Bayer-Chef Werner Baumann ist der Meinung, dass eine Deckelung der Managergehälter realitätsfern sei: „Beschäftigungsstrukturen und durchschnittliche Einkommen unterscheiden sich von Branche zu Branche erheblich, eine zwangsläufig generalisierende Höchstquote für alle Unternehmen ist kontraproduktiv“, sagt er der „Zeit“.

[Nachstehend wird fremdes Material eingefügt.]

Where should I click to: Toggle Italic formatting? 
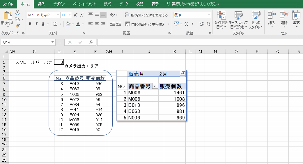point(36,24)
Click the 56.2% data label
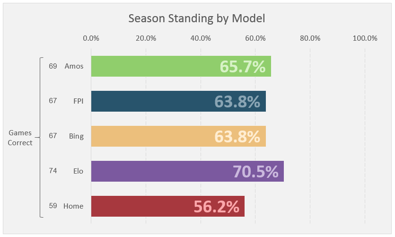Screen dimensions: 395x237 click(216, 207)
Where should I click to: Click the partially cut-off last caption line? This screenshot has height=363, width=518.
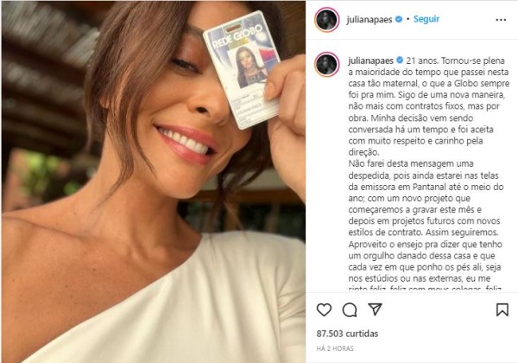pyautogui.click(x=425, y=288)
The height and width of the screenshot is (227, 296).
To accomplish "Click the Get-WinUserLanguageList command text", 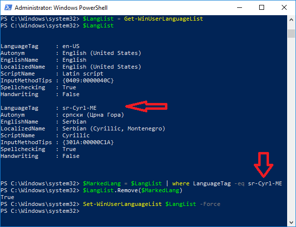I will 163,19.
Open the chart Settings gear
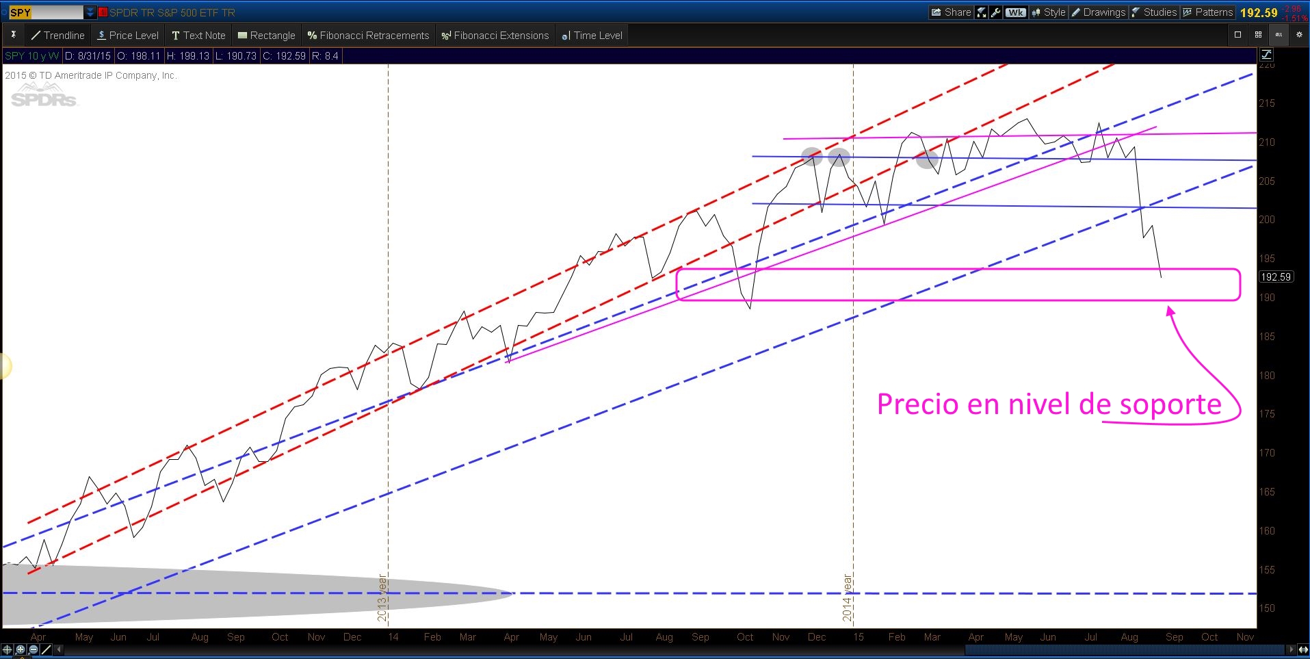Screen dimensions: 1310x659 pyautogui.click(x=1298, y=35)
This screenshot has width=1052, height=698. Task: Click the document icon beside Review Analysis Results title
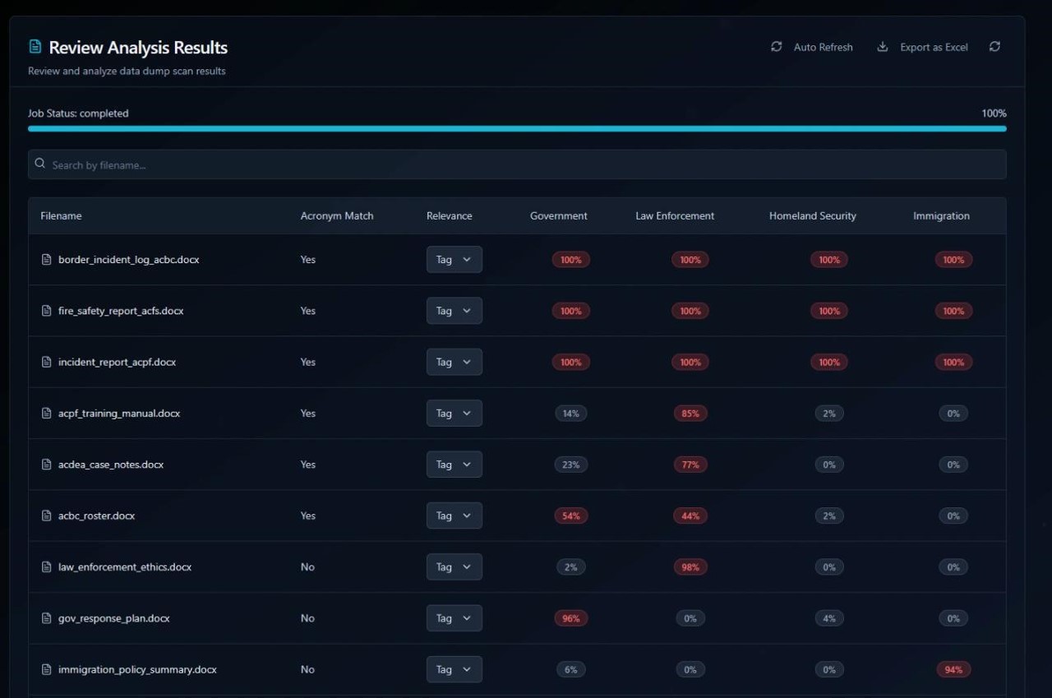[x=35, y=46]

Das Handelsblatt hatte exklusiv berichtet, dass der Aufsichtsrat von Volkswagen derzeit erwägt, das Gehalt des Vorstandschef auf maximal zehn Millionen Euro jährlich zu deckeln. Bei der nächsten Aufsichtsratssitzung am 24. Februar sollen die Kontrolleure über ein neues Entgeltsystem beraten und nach Möglichkeit dieses bereits beschließen, wie Konzernkreise dem Handelsblatt berichten.

Für die Mannschaft um VW-Chef Matthias Müller kann dies bedeuten, dass sie künftig weniger verdienen wird. Darauf drängen zumindest das Land Niedersachsen als Großaktionär und die Betriebsräte, die sich regelmäßig für die Rekordgehälter bei Volkswagen rechtfertigen müssen.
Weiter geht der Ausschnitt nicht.